● What to work on
In the news report below on the delayed Nevada Test Site blast, rewrite everything from "CARSON CITY -- A" down to "project is dead.", putting "detonation" wherever "explosion" appears.

● Passage provided
########
CARSON CITY -- A massive explosion that would have produced a mushroom cloud over the Nevada Test Site was delayed Friday by federal officials.
An attorney representing groups opposed to the test of conventional explosives said he now believes the project is dead.
Advertisement
The Nevada Site Office of the National Nuclear Security Administration announced the delay of the Divine Strake blast following a brief hearing in U.S. District Court in Reno.
Reno attorney Bob Hager, who filed a lawsuit against the project on behalf of several groups and individuals, including the Winnemucca Indian Colony and Nevada and Utah down-winders, said he believes the decision means the project has been abandoned.
"The problem is the way Bechtel and the DOD (U.S. Department of Defense) have conducted themselves since the lawsuit was filed," Hager said. "They used junk science to provide false assurances of the safety of the blast.
"Is it gone for good? I believe it is," he said.
The test, which would detonate a 700-ton bomb containing ammonium nitrate and fuel oil at the test site, 85 miles northwest of Las Vegas, originally was planned for June 2. It then was announced that the test would not go off before June 23.
########
● Information supplied
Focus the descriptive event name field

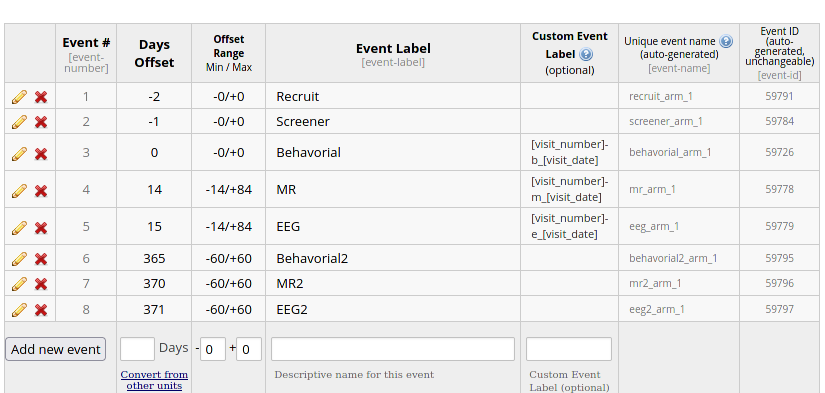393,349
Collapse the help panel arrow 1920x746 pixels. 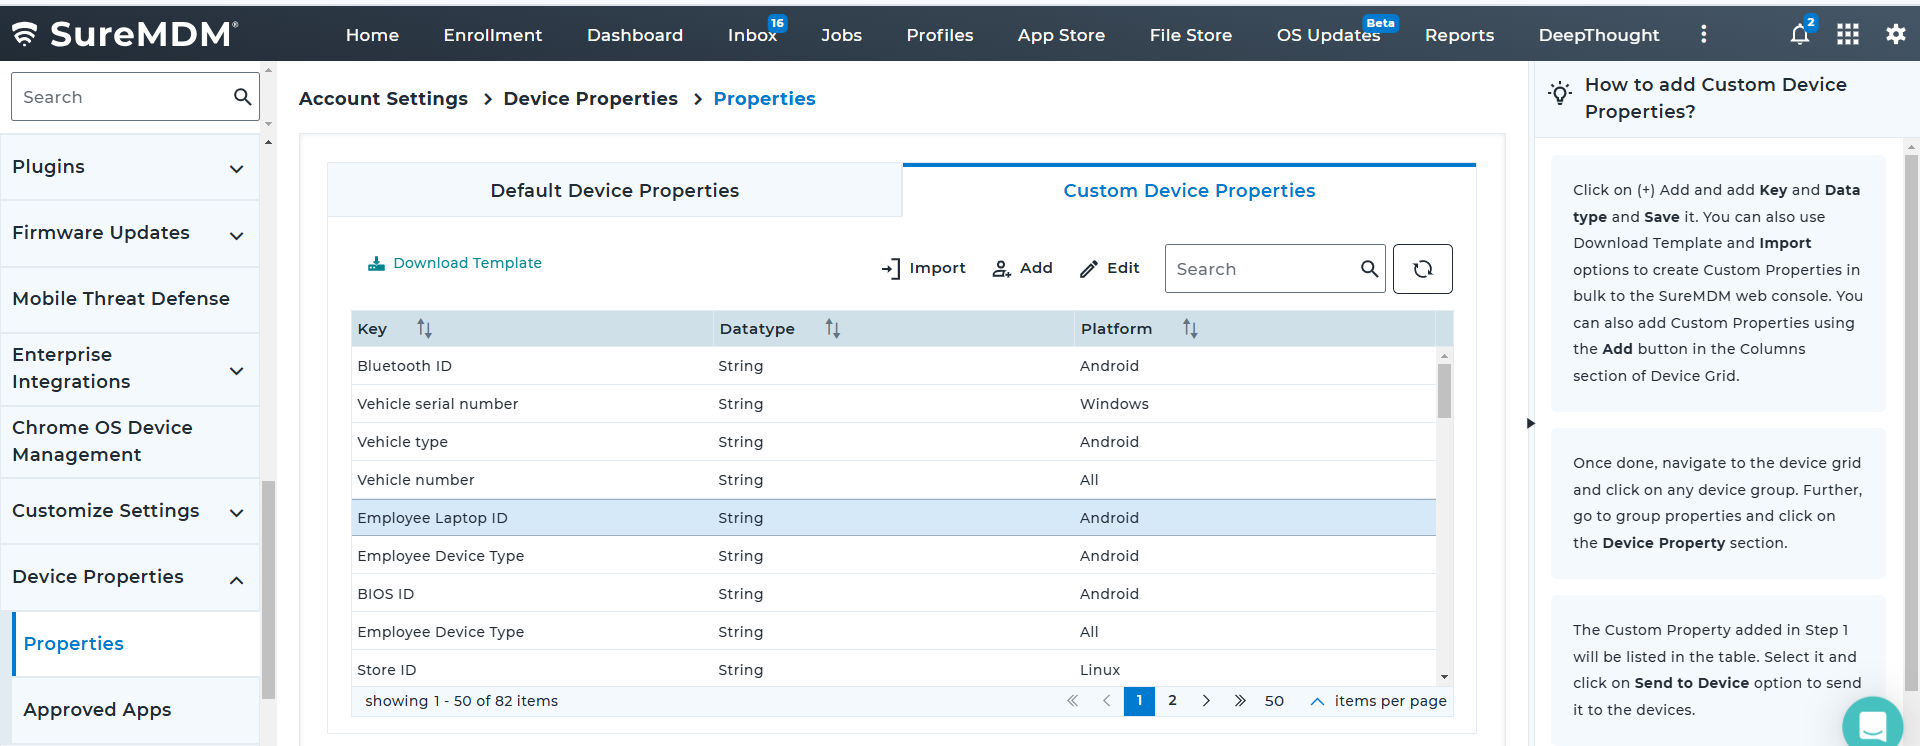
########
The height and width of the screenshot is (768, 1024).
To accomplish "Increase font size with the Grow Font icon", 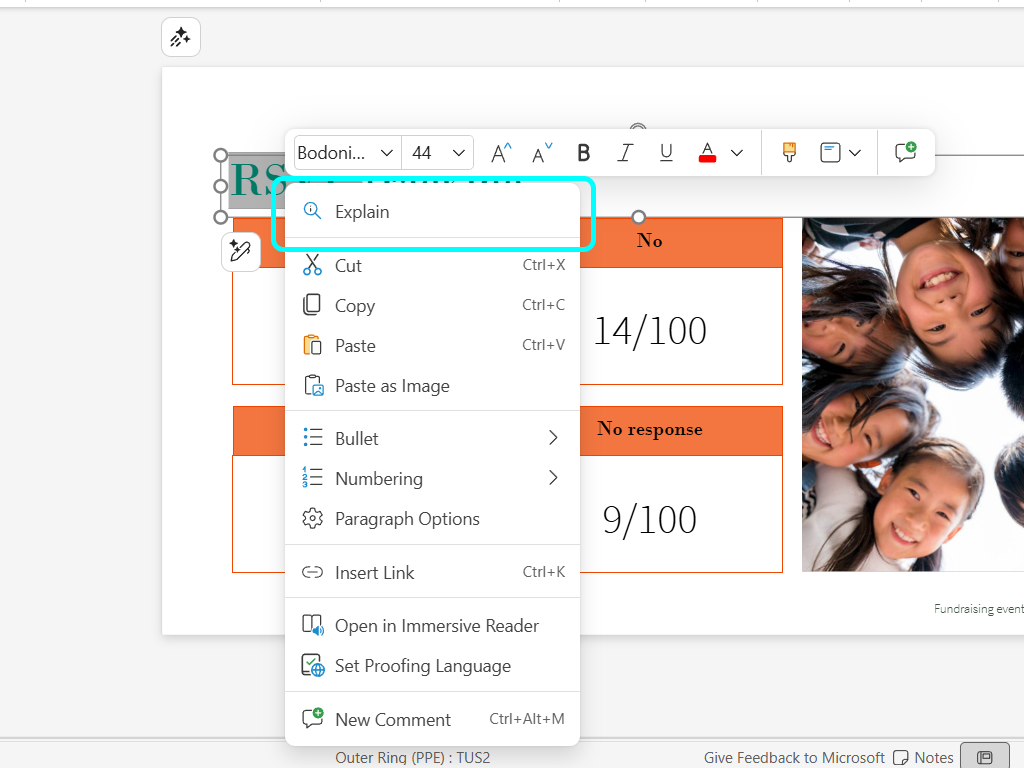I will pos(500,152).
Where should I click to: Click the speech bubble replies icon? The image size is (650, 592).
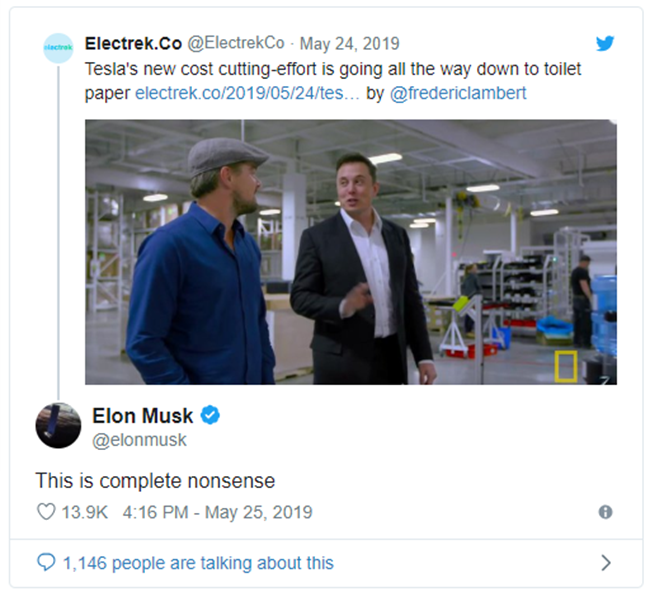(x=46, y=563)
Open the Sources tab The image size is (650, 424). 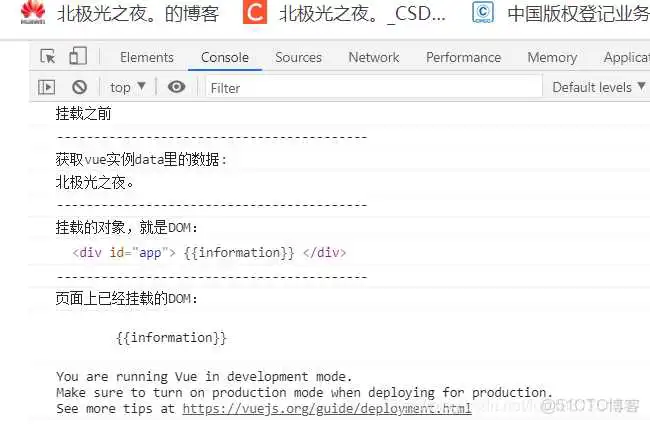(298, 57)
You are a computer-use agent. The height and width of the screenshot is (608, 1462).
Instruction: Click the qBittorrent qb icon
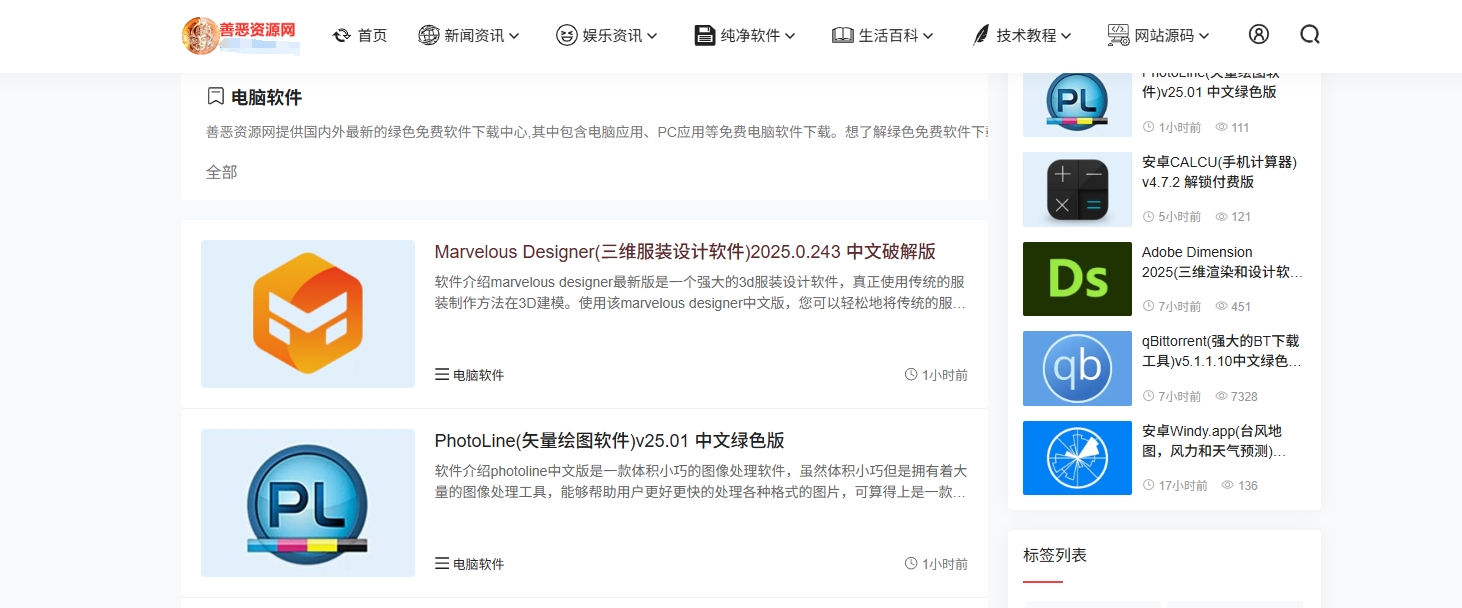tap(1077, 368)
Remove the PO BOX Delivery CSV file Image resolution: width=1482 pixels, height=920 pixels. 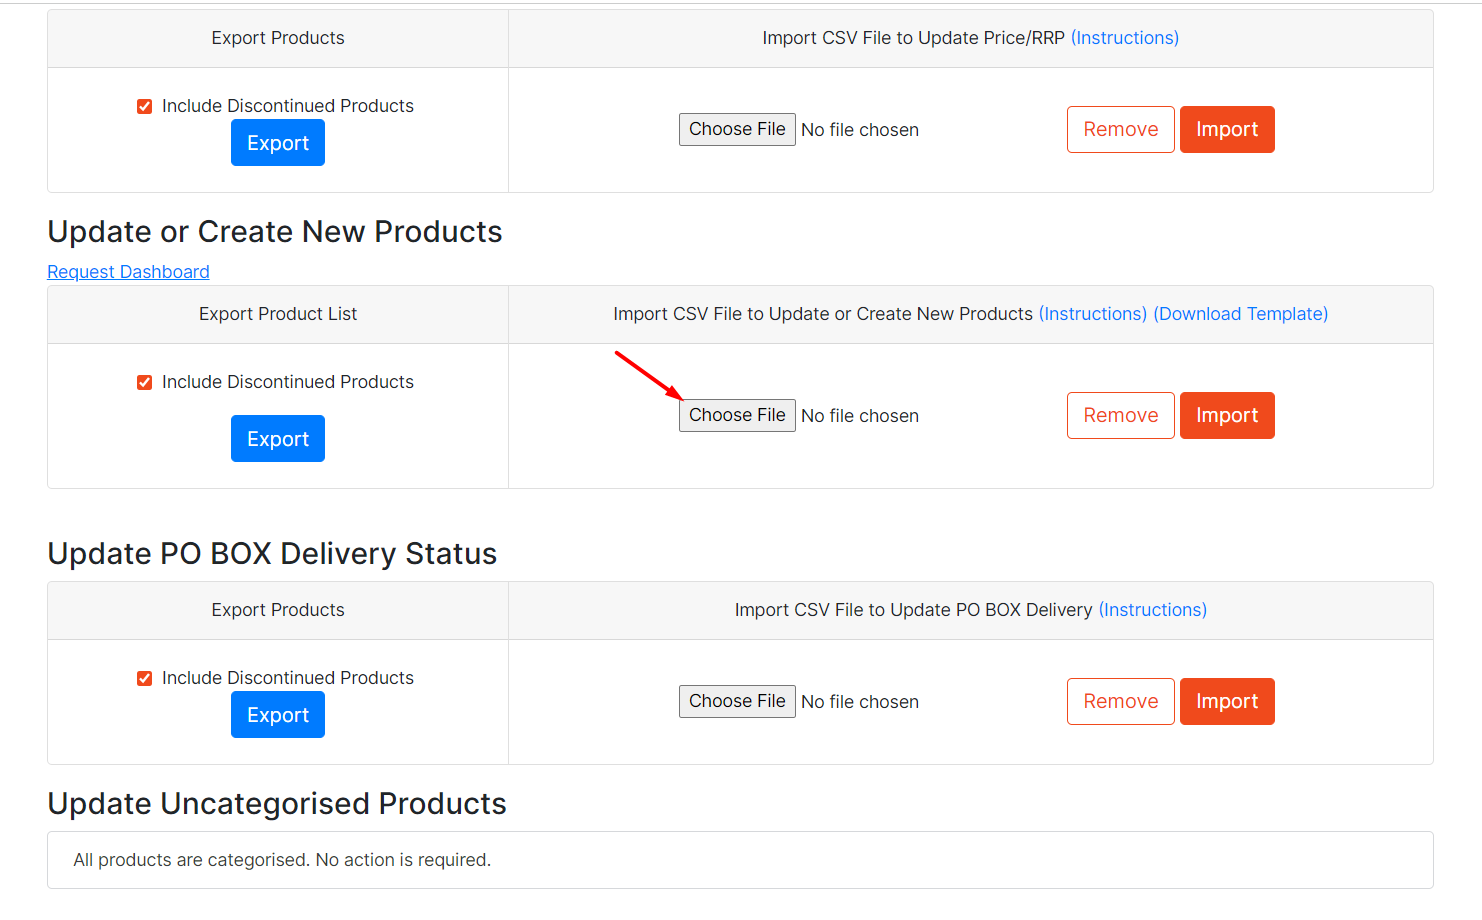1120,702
########
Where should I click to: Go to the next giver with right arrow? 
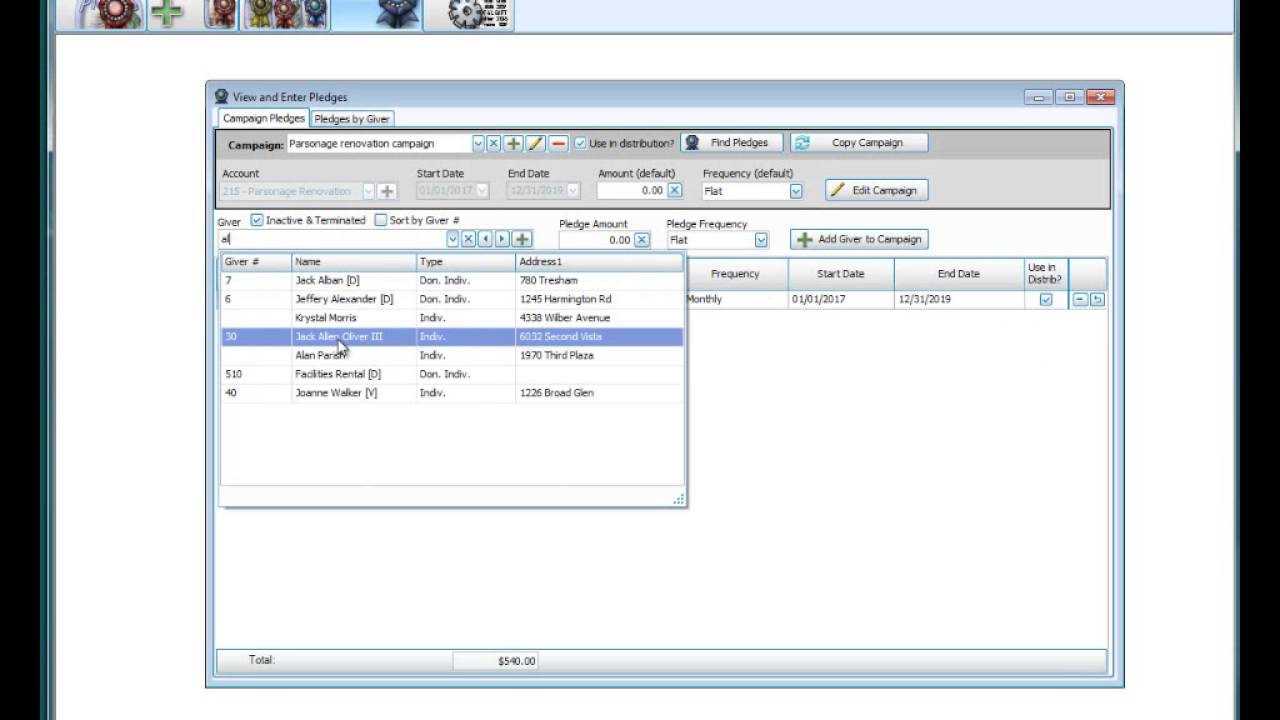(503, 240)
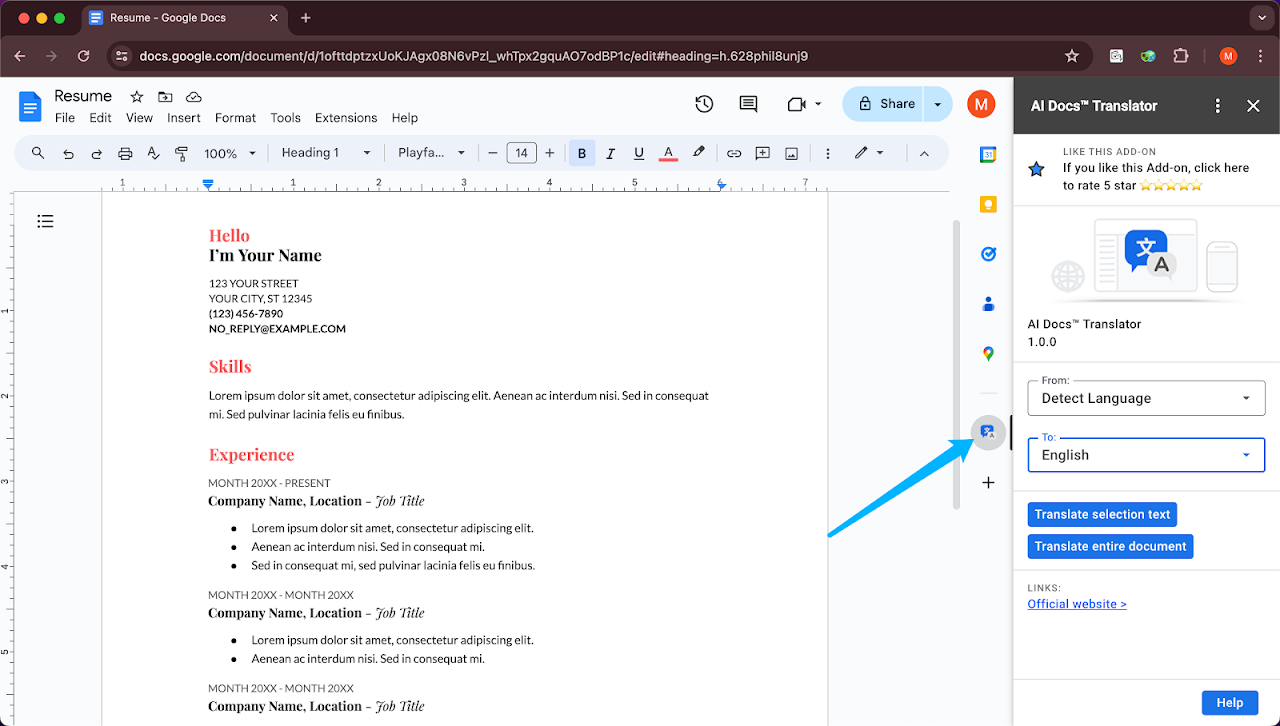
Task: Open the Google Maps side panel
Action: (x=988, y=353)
########
● Expected output
CARSON CITY -- A massive detonation that would have produced a mushroom cloud over the Nevada Test Site was delayed Friday by federal officials.
An attorney representing groups opposed to the test of conventional explosives said he now believes the project is dead.